It ain't like there won't be plenty of .308's, 30-06's, and .270's to trade it in on when you get tired of it down the road.


----------



## Nicodemus (Jul 12, 2007)

Yes it would Zach. Like D said, gut shot is gut shot. 

Bullet placement is the KEY!!!


----------



## DSGB (Jul 12, 2007)

Does a gut shot hog smell worse than a gut shot deer?


----------



## Trizey (Jul 12, 2007)

DSGB said:


> Does a gut shot hog smell worse than a gut shot deer?



One would not be any better than the other!!


----------



## 257 roberts (Jul 13, 2007)

Caliber doesn't make-up for marksmanship( I've killed deer with everything from 45-70 to 257 Roberts and have settled on the Roberts and sometimes a 270 Win or 7x57)
It all about placement.


----------



## Festus (Jul 13, 2007)

257 roberts said:


> Caliber doesn't make-up for marksmanship....It all about placement.

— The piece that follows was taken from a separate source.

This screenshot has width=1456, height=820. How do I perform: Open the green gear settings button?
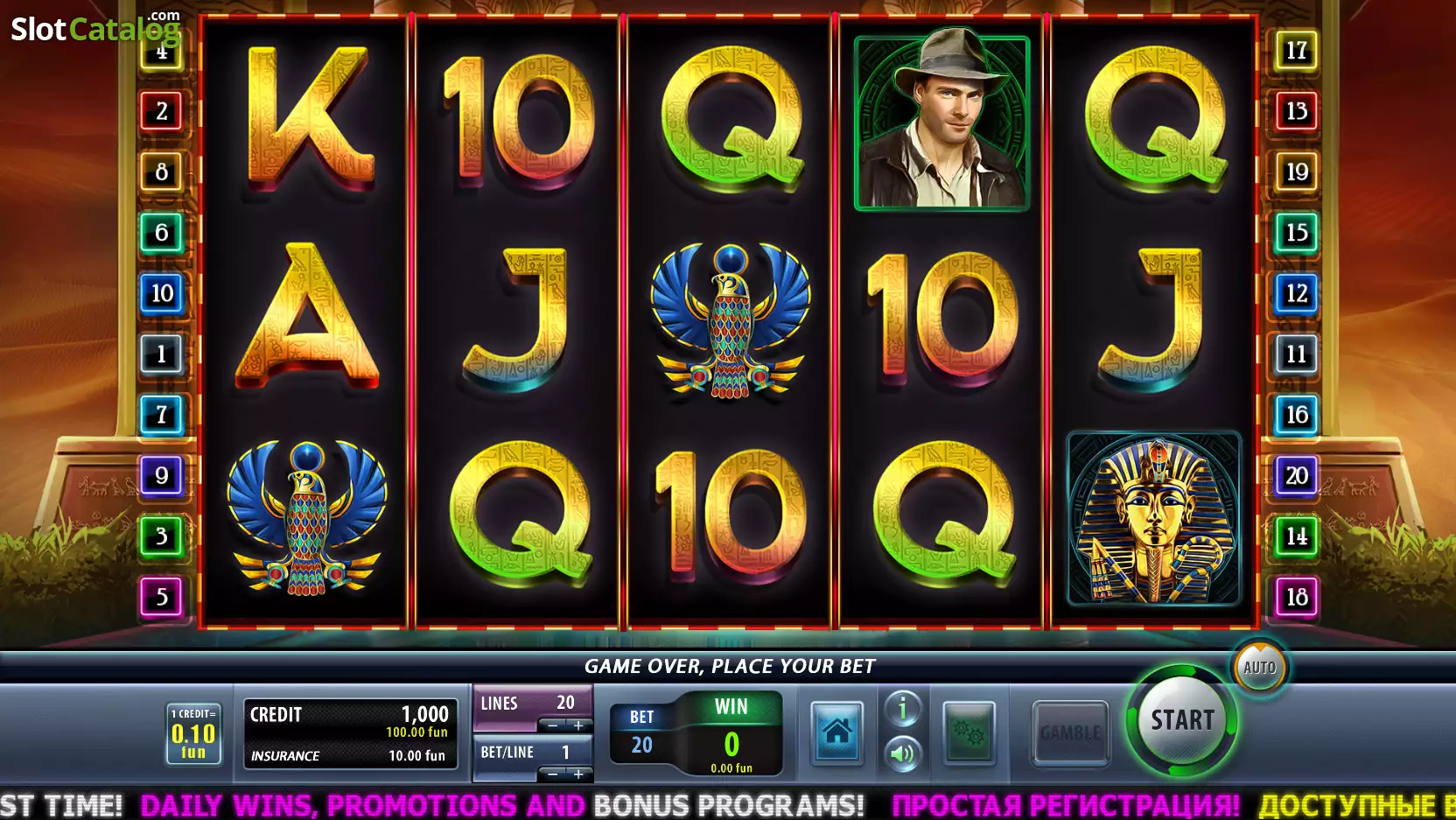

That's exactly what she said...


----------



## Davexx1 (Jul 13, 2007)

I had to read the question several times trying to figure out what the real question was.  I think I got it......

The only difference in your scenario would likely be only the size of the bullet hole and/or collateral damage.  But, a gut shot, wounded, and probably lost animal remains the same regardless of the caliber or weapon used.  Not good.

Dave1


----------



## 257 roberts (Jul 15, 2007)




----------



## 60Grit (Jul 15, 2007)

REMINGTON710 said:


> ...300 is the same as a gut shot hog with a 243...my question is would it be the same if it was a 50 cal....you can use it for varment so what do you say?  just food for thought


 

This is the most confusing statement / question I have read in a while...

My biggest concern is the last part of the question, ".50 cal. ...you can use it for varmit so what do you say???"

You might want to re-read the reg. book on that one.

Then as far as the first part goes, why would you want to gut shoot any animal??


----------



## JJ's DEER (Jul 17, 2007)

We clean a lot of gut shot deer and hogs for folks each year. If you shoot one in the gut and bring it to me you will lose as much as half of your meat. That depends on what all you blow guts on. Because once stomach content is on meat it must be removed; you can't wash that wonderful odor out. My advice is to do a little bit more target practice before going to the woods.
As for the 300, 243 or the 50. It all depends on what type of projectile you are shooting and what it hits on the way in. Some explode inside and some are hard and blow right through. Practice makes perfect! Shoot'em in the neck or head and keep all your meat.


----------